WHAT YOU WILL DO –
Copy the rows from the line containing "Viewport: 694px width, 326px" through the line containing "Instruction: Select the Service tab", swapping "Service" for "Billing" and changing nothing else. Leave the pictures out of your answer.

[begin LISTED ENTRIES]

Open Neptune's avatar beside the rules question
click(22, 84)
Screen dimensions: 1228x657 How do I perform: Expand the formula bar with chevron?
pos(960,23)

[end LISTED ENTRIES]
[begin LISTED ENTRIES]

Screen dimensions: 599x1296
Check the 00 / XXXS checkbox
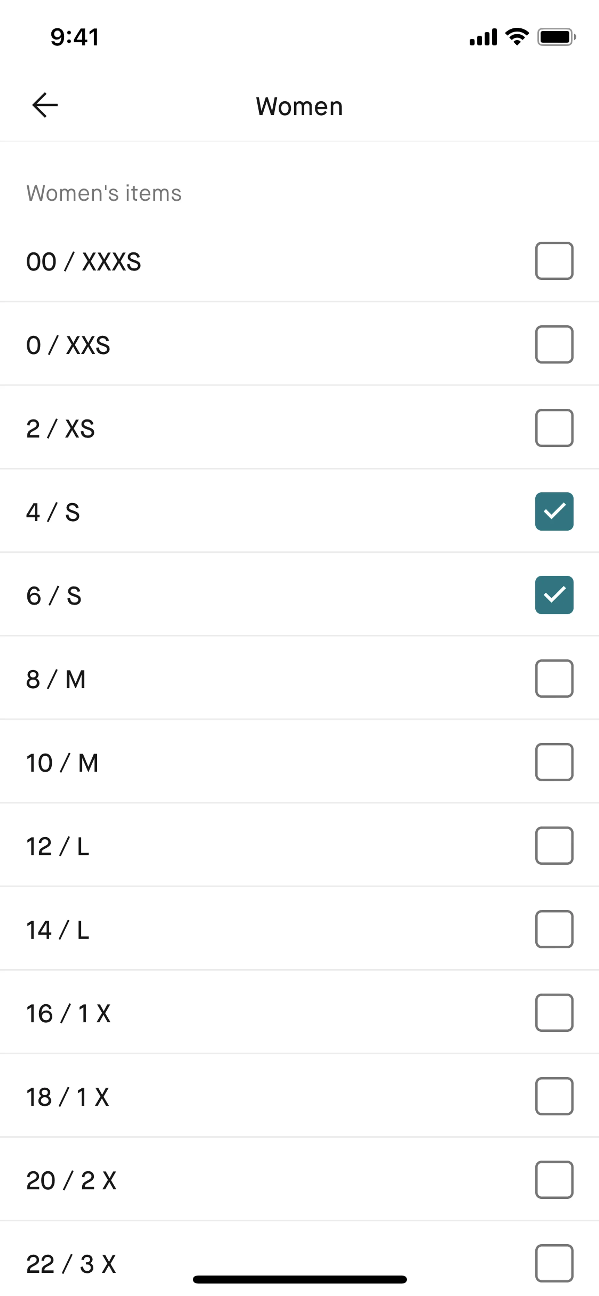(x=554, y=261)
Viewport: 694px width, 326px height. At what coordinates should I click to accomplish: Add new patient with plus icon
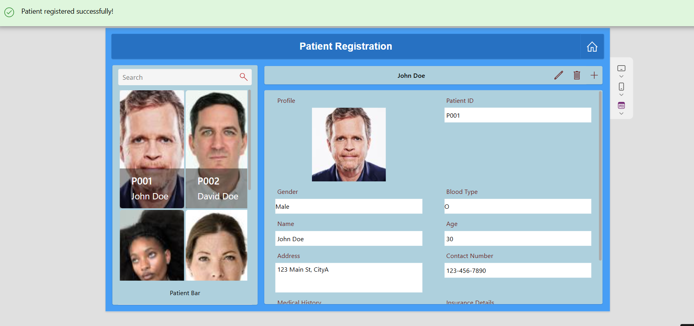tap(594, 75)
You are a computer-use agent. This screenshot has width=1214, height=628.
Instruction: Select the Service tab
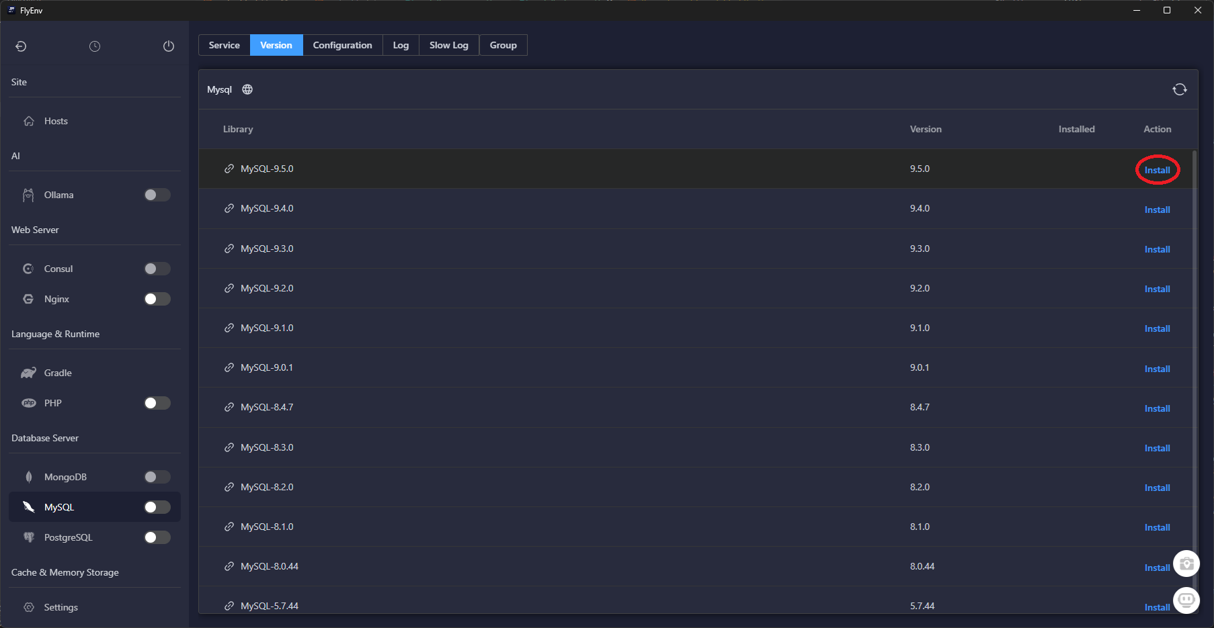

[end LISTED ENTRIES]

RESULT BELOW –
Viewport: 694px width, 326px height. At what coordinates should I click to accomplish: Add new patient with plus icon
tap(594, 75)
You are a computer-use agent. This screenshot has width=1214, height=628.
Instruction: Select the Billing tab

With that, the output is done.